++++ DATASET CONTENT

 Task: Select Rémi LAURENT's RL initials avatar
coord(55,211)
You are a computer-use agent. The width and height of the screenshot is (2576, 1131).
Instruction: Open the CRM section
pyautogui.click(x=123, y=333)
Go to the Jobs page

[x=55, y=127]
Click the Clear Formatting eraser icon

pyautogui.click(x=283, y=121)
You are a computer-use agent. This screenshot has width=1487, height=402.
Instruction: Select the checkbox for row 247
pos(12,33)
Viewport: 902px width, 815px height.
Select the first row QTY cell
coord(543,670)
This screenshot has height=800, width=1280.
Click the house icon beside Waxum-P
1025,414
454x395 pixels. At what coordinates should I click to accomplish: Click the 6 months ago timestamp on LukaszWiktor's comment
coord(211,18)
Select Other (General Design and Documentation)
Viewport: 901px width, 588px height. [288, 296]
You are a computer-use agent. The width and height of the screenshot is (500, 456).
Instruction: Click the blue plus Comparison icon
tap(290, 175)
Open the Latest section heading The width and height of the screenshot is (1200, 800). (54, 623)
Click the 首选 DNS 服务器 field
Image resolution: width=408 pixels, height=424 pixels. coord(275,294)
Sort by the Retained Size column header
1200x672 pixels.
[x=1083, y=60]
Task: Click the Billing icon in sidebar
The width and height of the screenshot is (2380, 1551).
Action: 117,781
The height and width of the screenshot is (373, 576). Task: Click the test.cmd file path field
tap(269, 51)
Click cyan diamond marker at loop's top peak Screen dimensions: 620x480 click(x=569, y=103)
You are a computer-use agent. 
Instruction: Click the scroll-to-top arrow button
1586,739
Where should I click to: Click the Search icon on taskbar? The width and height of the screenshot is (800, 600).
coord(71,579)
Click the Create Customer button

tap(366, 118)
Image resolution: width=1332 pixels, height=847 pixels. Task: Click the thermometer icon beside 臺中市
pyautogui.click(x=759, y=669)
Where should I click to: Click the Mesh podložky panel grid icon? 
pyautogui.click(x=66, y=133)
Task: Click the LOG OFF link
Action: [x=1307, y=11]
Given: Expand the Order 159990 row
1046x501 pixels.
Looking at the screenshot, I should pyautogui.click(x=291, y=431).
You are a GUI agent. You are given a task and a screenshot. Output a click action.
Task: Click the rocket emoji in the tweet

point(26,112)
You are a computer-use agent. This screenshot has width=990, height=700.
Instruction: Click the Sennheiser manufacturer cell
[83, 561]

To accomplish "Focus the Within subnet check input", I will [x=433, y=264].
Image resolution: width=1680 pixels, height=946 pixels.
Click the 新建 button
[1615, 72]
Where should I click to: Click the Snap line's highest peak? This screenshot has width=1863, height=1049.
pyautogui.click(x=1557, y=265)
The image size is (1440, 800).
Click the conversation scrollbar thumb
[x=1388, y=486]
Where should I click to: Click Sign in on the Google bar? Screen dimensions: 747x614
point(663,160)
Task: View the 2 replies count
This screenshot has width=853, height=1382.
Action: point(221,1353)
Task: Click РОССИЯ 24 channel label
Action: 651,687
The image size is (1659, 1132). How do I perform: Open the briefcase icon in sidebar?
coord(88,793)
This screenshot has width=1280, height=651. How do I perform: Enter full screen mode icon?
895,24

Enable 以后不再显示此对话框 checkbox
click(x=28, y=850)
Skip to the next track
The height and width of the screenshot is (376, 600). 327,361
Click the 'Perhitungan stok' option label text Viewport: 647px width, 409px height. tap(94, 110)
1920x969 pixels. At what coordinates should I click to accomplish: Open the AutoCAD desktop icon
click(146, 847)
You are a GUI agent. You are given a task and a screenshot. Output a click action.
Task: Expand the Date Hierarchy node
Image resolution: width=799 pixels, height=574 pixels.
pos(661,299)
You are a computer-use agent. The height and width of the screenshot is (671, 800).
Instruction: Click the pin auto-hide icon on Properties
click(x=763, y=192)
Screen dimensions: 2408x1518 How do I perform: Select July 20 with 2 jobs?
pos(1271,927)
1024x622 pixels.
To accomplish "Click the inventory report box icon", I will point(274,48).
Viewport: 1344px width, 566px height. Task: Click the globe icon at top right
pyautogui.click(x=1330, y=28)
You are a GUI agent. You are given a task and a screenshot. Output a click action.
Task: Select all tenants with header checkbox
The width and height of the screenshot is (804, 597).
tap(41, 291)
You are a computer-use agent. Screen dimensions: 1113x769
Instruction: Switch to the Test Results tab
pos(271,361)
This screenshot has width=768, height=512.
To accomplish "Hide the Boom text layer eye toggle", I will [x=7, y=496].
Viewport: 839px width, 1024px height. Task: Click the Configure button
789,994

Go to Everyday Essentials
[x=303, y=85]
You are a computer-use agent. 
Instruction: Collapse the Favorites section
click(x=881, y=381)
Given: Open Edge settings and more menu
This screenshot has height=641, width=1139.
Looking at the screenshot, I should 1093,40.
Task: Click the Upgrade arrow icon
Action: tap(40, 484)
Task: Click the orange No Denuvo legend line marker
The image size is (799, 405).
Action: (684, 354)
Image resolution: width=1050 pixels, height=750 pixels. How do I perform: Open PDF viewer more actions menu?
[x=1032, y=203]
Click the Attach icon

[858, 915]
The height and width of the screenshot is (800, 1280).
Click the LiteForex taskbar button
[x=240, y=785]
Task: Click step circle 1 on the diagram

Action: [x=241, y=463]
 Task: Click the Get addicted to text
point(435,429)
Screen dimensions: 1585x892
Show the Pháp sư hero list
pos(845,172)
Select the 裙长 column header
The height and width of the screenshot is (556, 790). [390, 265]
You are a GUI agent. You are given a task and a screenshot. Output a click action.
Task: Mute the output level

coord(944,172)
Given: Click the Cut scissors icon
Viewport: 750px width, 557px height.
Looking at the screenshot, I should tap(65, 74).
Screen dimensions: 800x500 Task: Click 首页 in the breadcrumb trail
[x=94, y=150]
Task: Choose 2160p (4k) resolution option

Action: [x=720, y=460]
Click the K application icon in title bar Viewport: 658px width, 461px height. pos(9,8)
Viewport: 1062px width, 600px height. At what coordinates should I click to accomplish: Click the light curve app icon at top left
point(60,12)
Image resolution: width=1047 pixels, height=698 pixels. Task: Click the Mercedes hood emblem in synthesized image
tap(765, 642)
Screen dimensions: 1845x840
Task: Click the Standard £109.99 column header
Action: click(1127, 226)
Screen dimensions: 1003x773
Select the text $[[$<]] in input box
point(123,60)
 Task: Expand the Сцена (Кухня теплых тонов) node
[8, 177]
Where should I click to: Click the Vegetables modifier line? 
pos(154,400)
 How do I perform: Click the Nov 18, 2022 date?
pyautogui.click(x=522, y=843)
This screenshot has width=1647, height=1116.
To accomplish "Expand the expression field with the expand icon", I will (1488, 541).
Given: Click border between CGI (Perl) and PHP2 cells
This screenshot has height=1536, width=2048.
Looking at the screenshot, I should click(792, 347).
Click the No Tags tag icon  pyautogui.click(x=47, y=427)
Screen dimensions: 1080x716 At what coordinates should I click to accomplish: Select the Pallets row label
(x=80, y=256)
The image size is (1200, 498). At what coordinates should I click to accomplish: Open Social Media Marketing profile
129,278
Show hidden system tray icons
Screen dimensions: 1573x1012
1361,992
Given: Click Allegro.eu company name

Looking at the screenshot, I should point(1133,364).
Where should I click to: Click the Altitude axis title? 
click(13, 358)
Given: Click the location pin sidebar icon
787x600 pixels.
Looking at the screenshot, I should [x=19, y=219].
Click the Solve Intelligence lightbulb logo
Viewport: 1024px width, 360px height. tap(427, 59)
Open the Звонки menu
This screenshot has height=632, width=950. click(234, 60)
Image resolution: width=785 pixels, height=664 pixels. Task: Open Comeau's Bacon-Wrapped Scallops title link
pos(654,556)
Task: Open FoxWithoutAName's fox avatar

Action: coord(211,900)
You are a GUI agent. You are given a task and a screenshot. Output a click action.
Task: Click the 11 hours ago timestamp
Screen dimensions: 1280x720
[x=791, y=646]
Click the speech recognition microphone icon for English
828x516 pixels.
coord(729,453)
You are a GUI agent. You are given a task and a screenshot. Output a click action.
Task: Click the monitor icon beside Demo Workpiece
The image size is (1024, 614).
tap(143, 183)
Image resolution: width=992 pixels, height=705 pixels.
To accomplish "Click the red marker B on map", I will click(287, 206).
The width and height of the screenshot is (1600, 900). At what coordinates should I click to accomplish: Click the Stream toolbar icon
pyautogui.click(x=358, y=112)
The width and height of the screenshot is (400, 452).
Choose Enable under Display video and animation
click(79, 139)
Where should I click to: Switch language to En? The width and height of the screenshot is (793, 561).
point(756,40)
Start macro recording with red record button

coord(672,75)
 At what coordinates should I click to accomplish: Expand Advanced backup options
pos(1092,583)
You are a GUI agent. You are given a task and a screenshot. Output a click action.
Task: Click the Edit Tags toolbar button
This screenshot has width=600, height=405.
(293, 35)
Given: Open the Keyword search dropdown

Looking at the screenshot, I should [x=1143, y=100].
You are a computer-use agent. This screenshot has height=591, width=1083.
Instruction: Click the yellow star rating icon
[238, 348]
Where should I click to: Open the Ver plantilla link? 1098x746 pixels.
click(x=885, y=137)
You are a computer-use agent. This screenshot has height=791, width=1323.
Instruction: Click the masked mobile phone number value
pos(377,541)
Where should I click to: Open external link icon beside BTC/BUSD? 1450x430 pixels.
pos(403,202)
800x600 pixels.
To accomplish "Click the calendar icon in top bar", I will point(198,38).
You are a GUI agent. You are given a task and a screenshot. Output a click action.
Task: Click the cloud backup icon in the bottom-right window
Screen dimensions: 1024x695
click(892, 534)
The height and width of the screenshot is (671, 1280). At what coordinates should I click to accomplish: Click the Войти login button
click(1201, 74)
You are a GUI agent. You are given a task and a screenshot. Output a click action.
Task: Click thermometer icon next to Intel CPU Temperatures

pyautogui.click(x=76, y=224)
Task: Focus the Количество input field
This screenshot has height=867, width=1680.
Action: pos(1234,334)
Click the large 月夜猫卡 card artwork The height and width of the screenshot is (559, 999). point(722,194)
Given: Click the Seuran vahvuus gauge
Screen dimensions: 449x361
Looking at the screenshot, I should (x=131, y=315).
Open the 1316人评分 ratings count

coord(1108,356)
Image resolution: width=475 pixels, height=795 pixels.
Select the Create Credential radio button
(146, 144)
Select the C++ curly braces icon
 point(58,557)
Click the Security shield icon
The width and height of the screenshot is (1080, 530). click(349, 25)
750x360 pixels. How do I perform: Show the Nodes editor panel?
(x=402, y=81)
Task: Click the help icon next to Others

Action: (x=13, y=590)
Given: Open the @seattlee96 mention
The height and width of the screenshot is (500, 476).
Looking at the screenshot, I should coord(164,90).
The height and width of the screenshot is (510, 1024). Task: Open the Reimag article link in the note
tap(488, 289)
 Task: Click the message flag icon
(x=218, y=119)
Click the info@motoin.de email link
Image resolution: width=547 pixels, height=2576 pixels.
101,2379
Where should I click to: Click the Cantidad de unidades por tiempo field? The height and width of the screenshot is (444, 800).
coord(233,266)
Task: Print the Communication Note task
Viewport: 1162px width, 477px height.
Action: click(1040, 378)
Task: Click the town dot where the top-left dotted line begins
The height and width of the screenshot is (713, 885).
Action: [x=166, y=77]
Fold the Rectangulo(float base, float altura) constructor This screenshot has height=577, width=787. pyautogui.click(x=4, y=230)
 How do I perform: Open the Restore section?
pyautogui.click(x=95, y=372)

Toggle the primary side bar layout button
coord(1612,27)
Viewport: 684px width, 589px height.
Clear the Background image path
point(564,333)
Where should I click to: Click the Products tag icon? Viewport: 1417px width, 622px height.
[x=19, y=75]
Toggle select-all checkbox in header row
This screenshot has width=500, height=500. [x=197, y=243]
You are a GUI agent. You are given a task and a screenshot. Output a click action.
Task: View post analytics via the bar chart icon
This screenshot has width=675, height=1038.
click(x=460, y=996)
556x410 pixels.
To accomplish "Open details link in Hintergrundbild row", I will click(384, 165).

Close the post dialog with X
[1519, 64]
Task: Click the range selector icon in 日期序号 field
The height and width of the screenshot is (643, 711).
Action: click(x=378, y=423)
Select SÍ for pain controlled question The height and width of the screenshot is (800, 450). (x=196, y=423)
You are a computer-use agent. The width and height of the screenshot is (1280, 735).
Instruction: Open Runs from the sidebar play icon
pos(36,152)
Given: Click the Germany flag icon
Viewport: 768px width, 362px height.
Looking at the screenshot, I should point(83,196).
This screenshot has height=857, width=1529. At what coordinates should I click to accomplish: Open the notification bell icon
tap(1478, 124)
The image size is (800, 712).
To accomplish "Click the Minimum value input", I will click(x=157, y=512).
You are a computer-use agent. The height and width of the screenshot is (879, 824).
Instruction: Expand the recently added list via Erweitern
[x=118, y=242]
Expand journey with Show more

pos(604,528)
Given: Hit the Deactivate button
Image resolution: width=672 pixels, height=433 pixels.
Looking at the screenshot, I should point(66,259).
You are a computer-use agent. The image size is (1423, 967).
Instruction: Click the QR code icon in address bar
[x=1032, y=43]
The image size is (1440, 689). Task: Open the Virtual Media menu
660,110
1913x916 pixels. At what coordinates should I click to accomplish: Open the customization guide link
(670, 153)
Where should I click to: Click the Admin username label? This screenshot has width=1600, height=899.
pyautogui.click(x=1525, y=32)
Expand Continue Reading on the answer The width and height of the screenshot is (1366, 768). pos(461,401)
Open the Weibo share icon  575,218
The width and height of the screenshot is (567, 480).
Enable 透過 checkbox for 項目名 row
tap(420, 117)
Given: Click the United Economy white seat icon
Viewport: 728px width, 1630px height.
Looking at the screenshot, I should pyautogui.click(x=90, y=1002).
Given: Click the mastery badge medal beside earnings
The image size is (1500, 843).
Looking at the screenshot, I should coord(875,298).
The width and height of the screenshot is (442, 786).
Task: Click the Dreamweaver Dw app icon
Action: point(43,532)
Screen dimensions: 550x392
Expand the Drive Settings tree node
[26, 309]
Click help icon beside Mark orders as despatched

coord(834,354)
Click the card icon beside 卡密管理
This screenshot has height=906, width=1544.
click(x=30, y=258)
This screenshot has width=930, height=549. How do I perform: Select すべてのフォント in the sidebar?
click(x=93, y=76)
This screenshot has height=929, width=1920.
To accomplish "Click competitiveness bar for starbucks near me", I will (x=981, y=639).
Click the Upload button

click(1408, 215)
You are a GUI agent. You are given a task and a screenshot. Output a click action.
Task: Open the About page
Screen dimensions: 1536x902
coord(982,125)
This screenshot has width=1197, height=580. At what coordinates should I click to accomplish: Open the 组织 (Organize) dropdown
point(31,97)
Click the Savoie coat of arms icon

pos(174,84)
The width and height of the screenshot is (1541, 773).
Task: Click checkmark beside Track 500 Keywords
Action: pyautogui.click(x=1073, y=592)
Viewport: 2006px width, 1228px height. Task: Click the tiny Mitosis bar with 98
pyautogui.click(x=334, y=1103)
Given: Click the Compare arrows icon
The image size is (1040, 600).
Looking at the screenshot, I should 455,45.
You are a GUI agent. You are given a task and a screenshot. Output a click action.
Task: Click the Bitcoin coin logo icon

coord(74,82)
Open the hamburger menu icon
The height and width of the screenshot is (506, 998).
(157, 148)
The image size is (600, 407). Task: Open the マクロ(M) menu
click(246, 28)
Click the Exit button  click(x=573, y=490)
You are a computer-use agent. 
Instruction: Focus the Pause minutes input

++++++++

**EXERCISE:** Determine how many lines in the preceding records include the word "marker". The answer is that number alone.

**ANSWER TO THIS TASK:** 3